**What is being asked:**
Rewrite the items from the line holding "Screen dimensions: 433x478" through the end of the items, inclusive, replacing "Screen dimensions" with "Display size" and leaving everything else unchanged.

_____

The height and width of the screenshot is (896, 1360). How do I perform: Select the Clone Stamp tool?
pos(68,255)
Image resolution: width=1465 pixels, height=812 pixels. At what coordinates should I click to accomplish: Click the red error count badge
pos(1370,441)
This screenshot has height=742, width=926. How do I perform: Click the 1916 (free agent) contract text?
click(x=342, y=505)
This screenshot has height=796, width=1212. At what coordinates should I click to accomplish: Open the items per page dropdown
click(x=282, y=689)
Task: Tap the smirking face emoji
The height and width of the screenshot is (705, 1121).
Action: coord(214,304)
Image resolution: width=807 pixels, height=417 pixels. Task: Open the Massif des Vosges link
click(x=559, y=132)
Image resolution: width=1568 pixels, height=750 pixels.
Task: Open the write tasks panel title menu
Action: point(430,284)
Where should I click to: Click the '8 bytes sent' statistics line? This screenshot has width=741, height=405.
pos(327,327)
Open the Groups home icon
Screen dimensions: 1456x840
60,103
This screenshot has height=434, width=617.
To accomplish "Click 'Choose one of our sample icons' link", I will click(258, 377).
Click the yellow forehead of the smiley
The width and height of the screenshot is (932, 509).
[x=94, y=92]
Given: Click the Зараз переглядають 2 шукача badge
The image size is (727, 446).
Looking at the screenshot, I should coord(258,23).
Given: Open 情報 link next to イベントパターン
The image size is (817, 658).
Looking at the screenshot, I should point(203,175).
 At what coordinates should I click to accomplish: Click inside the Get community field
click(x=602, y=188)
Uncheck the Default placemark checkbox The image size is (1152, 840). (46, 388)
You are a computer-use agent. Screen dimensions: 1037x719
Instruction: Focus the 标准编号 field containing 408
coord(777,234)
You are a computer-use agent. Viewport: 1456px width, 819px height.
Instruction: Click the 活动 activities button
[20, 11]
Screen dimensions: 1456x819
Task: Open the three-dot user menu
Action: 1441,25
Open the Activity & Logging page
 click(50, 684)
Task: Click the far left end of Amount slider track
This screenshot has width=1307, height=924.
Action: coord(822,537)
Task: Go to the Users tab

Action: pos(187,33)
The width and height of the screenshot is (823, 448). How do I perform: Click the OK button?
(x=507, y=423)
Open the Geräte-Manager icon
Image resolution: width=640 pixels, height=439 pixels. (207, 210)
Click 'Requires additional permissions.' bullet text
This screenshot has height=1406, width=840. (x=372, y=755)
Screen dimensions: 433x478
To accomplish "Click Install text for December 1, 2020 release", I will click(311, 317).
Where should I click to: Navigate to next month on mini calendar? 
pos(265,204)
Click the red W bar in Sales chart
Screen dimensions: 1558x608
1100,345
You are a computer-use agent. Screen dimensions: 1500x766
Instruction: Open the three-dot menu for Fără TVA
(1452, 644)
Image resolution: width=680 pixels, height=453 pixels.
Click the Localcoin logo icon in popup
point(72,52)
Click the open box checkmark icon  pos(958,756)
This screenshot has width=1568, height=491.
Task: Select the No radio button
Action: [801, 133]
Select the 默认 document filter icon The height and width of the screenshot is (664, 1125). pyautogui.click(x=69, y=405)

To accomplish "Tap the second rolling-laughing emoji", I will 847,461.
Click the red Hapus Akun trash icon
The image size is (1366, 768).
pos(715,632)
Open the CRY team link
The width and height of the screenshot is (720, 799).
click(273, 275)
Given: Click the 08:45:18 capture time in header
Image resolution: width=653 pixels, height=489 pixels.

_____

**Answer to the task:**
Display size: 433x478
To accomplish "Click Install text for December 1, 2020 release", I will click(311, 317).
Where should I click to: Navigate to next month on mini calendar? 
pos(265,204)
Click the red W bar in Sales chart
Display size: 1558x608
1100,345
You are a computer-use agent. Display size: 1500x766
Instruction: Open the three-dot menu for Fără TVA
(1452, 644)
Image resolution: width=680 pixels, height=453 pixels.
Click the Localcoin logo icon in popup
point(72,52)
Click the open box checkmark icon  pos(958,756)
This screenshot has width=1568, height=491.
Task: Select the No radio button
Action: [801, 133]
Select the 默认 document filter icon The height and width of the screenshot is (664, 1125). pyautogui.click(x=69, y=405)

To accomplish "Tap the second rolling-laughing emoji", I will 847,461.
Click the red Hapus Akun trash icon
The image size is (1366, 768).
pos(715,632)
Open the CRY team link
The width and height of the screenshot is (720, 799).
click(273, 275)
Given: Click the 08:45:18 capture time in header
Image resolution: width=653 pixels, height=489 pixels.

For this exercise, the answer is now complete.